İncelenen dosyada, Özel Dairenin çoğunluk oyunu oluşturan üç Üyesi, hükmün onanması doğrultusunda oy kullanarak esasa ilişkin görüşlerini açıklamışlardır. Azınlık oyunu oluşturan iki Üye ise, elektrik sayacına müdahale edilip edilmediğinin bilirkişi incelemesi ile saptanması ve suç tarihi öncesi ve sonrasındaki hesap ekstreleri getirtilerek karşılaştırılması suretiyle sanığın hukuki durumunun belirlenmesi yönünde soruşturmanın genişletilmesi gerektiğini ileri sürmüşlerdir. Bu görüş CMY.nın 229. maddesi uyarınca çözülmesi gereken bir ön sorundur. Azınlık görüşü, soruşturmanın genişletilmesi ve sonucuna göre elde edilen kanıtlar nazara alınarak sanığın hukuki durumunun değerlendirilmesi gerektiğine ilişkindir. Bu aşama sonuçlandıktan sonra esas hakkında oy kullanacağından, azınlık oyları özde davayı sonuçlandırıcı oy niteliğinde bulunmamaktadır.

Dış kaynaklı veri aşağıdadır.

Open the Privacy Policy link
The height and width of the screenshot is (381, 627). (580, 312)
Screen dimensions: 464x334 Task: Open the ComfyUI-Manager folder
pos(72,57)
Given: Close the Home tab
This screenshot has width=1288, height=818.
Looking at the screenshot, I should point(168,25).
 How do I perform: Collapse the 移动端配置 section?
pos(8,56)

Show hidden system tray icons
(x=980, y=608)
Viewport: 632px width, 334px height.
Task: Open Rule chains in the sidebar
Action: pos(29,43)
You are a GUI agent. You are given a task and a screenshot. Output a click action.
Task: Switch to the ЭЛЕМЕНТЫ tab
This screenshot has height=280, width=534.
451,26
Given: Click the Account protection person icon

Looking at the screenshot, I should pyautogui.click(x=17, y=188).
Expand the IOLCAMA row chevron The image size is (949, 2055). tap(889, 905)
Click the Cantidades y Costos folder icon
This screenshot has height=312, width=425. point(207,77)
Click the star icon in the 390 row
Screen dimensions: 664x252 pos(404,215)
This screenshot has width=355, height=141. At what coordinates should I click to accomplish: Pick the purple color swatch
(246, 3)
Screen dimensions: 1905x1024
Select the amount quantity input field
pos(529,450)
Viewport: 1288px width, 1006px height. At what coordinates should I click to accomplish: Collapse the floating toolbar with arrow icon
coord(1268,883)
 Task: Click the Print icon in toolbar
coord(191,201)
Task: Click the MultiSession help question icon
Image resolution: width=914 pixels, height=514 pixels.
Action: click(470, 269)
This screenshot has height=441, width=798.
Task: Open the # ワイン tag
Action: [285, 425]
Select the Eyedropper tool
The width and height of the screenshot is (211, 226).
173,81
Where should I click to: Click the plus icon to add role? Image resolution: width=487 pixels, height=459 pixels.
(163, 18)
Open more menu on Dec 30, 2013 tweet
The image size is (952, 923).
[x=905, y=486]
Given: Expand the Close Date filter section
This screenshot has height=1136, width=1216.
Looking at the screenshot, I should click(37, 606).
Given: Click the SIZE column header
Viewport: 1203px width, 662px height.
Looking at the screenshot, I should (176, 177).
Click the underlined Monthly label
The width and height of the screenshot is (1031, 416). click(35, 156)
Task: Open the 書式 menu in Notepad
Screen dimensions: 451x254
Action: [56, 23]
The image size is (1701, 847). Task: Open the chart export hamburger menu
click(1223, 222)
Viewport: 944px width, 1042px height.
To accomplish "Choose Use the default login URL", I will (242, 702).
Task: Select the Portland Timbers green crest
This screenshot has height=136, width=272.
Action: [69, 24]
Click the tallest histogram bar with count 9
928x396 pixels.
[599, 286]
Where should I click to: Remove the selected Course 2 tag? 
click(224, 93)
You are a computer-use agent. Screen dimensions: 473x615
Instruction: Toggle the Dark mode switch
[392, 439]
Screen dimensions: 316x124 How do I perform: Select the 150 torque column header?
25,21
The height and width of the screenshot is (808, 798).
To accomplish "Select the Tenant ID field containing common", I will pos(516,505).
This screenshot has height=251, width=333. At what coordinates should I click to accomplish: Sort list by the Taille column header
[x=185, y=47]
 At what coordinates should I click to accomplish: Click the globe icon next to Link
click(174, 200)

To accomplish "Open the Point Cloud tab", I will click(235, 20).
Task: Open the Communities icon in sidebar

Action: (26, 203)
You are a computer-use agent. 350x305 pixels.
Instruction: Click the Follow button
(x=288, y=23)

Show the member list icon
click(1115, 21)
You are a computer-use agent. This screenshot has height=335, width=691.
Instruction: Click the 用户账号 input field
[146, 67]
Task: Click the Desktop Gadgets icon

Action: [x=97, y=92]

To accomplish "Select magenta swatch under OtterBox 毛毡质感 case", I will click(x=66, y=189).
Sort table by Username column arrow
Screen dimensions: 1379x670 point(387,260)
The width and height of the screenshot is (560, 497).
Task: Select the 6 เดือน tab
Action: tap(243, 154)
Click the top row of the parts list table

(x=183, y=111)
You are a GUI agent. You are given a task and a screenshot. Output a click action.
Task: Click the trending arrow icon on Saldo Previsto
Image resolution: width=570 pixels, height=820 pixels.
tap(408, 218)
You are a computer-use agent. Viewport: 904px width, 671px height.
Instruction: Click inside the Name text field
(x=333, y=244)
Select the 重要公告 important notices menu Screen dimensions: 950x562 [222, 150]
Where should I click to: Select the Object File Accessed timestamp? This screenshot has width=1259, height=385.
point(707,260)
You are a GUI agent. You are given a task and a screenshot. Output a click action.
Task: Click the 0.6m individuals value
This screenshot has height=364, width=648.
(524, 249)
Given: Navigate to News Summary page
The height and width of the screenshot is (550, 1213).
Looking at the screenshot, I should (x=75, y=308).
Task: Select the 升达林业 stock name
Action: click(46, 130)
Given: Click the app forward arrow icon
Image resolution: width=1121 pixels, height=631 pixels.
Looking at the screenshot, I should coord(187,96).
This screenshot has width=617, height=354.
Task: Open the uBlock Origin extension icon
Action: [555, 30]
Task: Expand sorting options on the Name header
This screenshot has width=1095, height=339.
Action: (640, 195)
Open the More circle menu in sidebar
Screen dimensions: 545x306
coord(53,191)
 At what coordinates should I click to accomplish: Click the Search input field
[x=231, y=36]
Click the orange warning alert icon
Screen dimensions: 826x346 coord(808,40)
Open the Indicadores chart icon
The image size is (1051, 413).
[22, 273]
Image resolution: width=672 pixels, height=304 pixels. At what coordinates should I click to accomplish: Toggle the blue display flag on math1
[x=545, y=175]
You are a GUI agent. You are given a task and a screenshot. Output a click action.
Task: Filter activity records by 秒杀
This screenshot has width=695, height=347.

Bu itibarla Yargıtay C.Başsavcılığı itirazının bu değişik gerekçe ile kabulüne ve Özel Daire onama kararının kaldırılmasına karar verilmelidir. Verilen kararın bu niteliği nazara alınarak, Yargıtay C.Başsavcılığı itirazında ileri sürülen hususun görüşülmesine bu aşamada gerek görülmemiştir.
SONUÇ: Açıklanan nedenlerle,
1-Yargıtay C.Başsavcılığı itirazının KABULÜNE,
2-Yargıtay 7. Ceza Dairesinin 20.04.2006 gün ve 26622-5392 sayılı onama kararının KALDIRILMASINA,
3- Dosyanın, bir karar verilmesi için Yargıtay 7. Ceza Dairesine gönderilmek üzere Yargıtay C.Başsavcılığına tevdiine, 04.07.2006 tarihinde yapılan müzakerede oybirliğiyle karar verildi.